0784 - Avalons Geistergräber
Er brachte sie zusammen, sie verschmolzen und das Loch konzentrierte sich einzig und allein auf den von ihm gezeichneten Schirm.
Dort entstand ein Bild.
Suko und dem Abbé musste es vorkommen wie eine Übertragung aus einer anderen Welt. Ein Film aus ihrer Welt, ihrer Zeit, doch mit Akteuren versehen, die sie kannten.
Bill Conolly, John Sinclair – und Nadine Berger!
***
Wir sahen Nadine und taten nichts. Wir waren auch sprachlos geworden, obwohl wir ja damit hatten rechnen müssen, dass Nadine erscheinen würde. Wir hatten es sogar gehofft, doch ihr plötzliches Auftauchen hatte uns die Sprache verschlagen.
Ich warf einen Blick nach rechts, wo ein sehr bleicher Bill Conolly stand. Er bewegte seinen Mund, ohne ein Wort durch die Lippen zu quetschen. Ich sah ihn nur schlucken und hätte gern gewusst, was jetzt durch seinen Kopf ging.
Wie lange hatte Nadine doch als Wölfin bei den Conollys gelebt.
Sie waren sehr vertraut miteinander geworden, besonders sein Sohn Johnny. Er hatte die lange Beziehung zu Nadine aufgebaut und trauerte noch immer um sie.
Wir aber standen vor ihr.
Hatte sie sich verändert? War sie älter geworden? Nein, wenigstens nicht auf den ersten Blick. Noch immer schimmerte das Haar in einer rötlichen Farbe, noch immer wuchs es lang und wehte im warmen Wind. Die leicht schräg gestellten Augen, der lächelnde Mund, die glatte Haut und die Kleidung, die in dieser Welt einfach zu ihr passte, denn sie trug ein langes Kleid von tiefblauer Farbe, beinahe schon ein Gewand.

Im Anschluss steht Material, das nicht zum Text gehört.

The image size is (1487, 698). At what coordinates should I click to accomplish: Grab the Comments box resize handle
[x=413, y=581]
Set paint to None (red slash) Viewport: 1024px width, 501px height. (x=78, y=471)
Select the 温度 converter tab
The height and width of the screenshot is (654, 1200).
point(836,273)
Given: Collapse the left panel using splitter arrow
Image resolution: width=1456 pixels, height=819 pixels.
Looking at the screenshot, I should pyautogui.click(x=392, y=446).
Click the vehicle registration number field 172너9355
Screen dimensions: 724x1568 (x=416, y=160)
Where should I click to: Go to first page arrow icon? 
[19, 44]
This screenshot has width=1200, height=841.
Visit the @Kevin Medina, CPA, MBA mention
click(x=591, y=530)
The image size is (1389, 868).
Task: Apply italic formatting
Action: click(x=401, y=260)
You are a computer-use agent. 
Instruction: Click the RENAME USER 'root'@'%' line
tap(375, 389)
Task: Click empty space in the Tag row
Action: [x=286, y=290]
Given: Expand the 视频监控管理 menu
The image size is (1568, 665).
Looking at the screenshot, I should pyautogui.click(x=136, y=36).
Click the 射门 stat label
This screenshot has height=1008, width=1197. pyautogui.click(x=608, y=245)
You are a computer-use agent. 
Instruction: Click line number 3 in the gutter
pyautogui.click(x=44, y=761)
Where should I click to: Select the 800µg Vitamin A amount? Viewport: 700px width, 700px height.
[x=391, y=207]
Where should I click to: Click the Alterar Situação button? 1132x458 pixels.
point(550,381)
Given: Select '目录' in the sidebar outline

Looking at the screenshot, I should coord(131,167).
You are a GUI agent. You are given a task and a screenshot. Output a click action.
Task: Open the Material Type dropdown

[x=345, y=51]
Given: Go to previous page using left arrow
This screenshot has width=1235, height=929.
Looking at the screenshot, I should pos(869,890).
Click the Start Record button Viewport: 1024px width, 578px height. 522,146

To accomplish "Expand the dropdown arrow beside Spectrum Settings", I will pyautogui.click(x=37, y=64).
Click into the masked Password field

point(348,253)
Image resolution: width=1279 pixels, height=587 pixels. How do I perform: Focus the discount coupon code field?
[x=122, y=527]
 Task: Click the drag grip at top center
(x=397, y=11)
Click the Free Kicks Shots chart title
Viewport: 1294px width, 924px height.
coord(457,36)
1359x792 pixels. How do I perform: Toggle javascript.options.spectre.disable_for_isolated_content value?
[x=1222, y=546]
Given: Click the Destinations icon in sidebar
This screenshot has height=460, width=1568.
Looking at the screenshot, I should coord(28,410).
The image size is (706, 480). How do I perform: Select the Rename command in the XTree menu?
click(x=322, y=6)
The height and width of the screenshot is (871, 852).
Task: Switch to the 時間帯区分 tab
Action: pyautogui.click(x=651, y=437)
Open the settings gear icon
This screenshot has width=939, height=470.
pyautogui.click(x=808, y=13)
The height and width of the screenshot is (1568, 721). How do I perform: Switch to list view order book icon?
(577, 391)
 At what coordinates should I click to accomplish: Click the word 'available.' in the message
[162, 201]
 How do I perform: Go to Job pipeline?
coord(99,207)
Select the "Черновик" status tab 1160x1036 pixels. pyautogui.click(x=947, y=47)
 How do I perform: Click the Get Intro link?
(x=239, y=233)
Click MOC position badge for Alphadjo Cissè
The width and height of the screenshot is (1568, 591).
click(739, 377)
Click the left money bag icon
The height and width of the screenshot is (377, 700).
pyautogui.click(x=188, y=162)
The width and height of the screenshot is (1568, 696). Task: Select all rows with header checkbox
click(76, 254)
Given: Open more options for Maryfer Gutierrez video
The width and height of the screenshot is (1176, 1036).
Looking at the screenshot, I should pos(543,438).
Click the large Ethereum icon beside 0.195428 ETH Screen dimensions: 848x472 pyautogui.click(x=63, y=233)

Bill Conolly bewegte sich neben mir. Endlich traute er sich, einen kleinen Schritt vorzugehen. Wahrscheinlich hatte er vergessen, wo er sich befand, und er sprach eine Bitte aus. »Darf ich dich berühren, Nadine? Darf ich es?«
»Warum nicht?«
»Ich kann es nicht fassen. Ich muss einfach herausfinden, ob du echt oder nur eine geisterhafte Projektion bist.«
Sie antwortete durch eine Geste, indem sie ihm ihre rechte Hand entgegenstreckte. Bill schaute für einen Moment auf den Handteller, nickte sich dann selbst zu und hatte somit die Hemmschwelle überwunden. Auch er streckte ihr seinen Arm entgegen und legte dann seine Hand in die ihre.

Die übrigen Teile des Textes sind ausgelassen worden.